◆ Bloque de texto ◆
Para la NEA, esta ambición la llevó a buscar y apoyar a escritores que carecían de atractivo en el mercado. Además de conceder becas a escritores individuales, la agencia financió pequeñas imprentas independientes y revistas literarias de vanguardia. Cuando la agencia recopiló una antología de la escritura estadounidense en 1968, se basó en gran medida en las «pequeñas revistas», publicaciones literarias que publicaban trabajos de escritores jóvenes y desconocidos. Un crítico comentó con aprobación que la antología incluía principalmente trabajos «no comerciales», de escritores noveles y de figuras controvertidas como Allen Ginsberg y Amiri Baraka (entonces LeRoi Jones). La NEA ofrecía a los escritores diferentes formas de eludir el mercado literario, dándoles libertad para escribir ficción y poesía difíciles, políticamente radicales, o ambas cosas.

◆ Información registrada ◆
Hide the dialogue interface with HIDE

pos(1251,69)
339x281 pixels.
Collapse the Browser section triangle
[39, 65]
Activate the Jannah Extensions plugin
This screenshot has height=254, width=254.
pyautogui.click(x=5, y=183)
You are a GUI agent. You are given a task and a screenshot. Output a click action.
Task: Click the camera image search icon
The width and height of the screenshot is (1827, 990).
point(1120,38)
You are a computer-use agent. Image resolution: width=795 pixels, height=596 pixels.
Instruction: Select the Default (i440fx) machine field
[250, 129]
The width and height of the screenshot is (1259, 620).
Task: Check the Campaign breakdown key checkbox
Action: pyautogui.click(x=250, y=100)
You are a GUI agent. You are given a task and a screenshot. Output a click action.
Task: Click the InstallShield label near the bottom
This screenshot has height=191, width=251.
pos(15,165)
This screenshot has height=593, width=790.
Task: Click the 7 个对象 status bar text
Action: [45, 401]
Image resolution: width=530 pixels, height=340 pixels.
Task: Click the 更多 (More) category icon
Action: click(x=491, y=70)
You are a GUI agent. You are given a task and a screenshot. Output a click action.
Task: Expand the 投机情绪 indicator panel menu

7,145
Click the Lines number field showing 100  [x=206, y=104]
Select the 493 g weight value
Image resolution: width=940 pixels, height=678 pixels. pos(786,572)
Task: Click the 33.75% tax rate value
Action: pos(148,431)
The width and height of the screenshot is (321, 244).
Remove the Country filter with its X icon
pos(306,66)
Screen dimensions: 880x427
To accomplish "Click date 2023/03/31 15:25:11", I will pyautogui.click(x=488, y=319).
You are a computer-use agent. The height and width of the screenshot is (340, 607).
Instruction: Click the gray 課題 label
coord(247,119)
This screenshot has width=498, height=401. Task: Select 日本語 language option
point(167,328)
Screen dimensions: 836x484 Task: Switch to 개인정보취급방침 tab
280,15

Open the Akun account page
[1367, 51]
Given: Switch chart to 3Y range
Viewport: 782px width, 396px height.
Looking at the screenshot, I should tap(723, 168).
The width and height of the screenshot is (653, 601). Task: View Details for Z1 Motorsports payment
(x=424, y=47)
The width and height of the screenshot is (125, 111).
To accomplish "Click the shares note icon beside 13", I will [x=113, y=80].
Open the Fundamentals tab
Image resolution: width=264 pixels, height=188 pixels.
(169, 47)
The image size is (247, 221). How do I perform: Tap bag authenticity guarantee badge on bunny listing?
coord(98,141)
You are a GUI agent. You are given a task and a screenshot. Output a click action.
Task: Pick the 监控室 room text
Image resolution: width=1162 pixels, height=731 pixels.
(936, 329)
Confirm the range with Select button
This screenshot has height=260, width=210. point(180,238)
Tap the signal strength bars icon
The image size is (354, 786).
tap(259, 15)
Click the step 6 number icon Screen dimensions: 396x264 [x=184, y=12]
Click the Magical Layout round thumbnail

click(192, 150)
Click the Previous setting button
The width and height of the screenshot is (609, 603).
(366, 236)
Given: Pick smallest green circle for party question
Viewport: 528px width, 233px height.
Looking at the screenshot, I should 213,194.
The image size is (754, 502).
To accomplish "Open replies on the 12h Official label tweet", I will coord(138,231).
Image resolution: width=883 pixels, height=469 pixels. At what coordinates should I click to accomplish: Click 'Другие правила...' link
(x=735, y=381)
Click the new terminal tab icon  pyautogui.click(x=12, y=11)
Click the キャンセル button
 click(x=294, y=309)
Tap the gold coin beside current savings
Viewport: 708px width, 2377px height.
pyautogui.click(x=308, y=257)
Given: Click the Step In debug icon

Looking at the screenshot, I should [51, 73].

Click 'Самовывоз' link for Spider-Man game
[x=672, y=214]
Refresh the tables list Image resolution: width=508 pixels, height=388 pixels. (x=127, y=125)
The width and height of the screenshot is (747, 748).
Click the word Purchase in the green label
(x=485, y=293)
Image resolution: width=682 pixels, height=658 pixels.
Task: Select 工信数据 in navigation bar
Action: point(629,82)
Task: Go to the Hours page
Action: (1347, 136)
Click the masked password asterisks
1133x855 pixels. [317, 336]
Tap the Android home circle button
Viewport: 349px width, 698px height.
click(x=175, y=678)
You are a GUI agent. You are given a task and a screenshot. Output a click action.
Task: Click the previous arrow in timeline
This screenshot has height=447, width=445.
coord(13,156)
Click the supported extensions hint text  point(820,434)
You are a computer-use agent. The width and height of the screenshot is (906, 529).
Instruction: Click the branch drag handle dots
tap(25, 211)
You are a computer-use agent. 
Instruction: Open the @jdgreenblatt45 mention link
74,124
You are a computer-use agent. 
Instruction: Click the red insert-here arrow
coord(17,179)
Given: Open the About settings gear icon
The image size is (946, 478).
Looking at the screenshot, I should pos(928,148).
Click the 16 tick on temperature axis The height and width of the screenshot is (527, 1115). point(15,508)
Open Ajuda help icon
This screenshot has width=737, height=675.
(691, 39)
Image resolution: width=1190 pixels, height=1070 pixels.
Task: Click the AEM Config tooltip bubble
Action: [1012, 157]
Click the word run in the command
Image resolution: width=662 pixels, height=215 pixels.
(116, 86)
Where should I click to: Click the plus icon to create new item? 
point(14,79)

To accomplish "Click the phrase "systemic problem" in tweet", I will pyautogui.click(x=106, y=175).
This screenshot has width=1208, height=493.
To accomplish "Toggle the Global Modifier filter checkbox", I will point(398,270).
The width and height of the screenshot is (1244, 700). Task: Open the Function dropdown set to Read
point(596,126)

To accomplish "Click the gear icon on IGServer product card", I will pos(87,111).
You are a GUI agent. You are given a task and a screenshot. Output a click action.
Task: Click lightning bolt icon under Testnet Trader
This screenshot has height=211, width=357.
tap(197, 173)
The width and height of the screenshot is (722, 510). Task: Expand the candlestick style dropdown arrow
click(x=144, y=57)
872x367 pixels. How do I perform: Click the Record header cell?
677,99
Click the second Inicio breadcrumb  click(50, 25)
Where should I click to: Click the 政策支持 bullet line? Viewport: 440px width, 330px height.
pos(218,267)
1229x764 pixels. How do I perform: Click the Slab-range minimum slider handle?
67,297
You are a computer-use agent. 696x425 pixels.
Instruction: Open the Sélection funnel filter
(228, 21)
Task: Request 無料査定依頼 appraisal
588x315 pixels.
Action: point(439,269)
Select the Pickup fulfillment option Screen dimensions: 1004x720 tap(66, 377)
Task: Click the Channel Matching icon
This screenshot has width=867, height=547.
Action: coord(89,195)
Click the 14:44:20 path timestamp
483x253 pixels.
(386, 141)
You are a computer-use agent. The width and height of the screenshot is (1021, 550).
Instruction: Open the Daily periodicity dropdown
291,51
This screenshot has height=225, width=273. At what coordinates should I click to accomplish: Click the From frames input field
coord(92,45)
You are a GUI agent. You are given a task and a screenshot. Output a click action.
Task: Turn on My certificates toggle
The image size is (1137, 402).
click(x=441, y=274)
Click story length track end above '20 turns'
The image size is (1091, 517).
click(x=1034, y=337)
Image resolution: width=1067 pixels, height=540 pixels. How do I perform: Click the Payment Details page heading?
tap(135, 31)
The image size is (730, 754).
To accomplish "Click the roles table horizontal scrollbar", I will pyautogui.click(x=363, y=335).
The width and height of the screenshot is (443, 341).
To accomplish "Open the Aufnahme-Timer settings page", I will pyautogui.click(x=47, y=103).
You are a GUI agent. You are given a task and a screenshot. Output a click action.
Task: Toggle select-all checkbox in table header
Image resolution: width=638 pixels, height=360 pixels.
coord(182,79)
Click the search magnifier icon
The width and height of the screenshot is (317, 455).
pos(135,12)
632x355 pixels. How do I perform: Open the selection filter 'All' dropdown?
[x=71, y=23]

◆ Ejercicio ◆
Según el bloque de texto, ¿en qué año recopiló la NEA una antología de la escritura estadounidense? Responda basándose únicamente en el bloque de texto.

◆ Respuesta ◆
En 1968.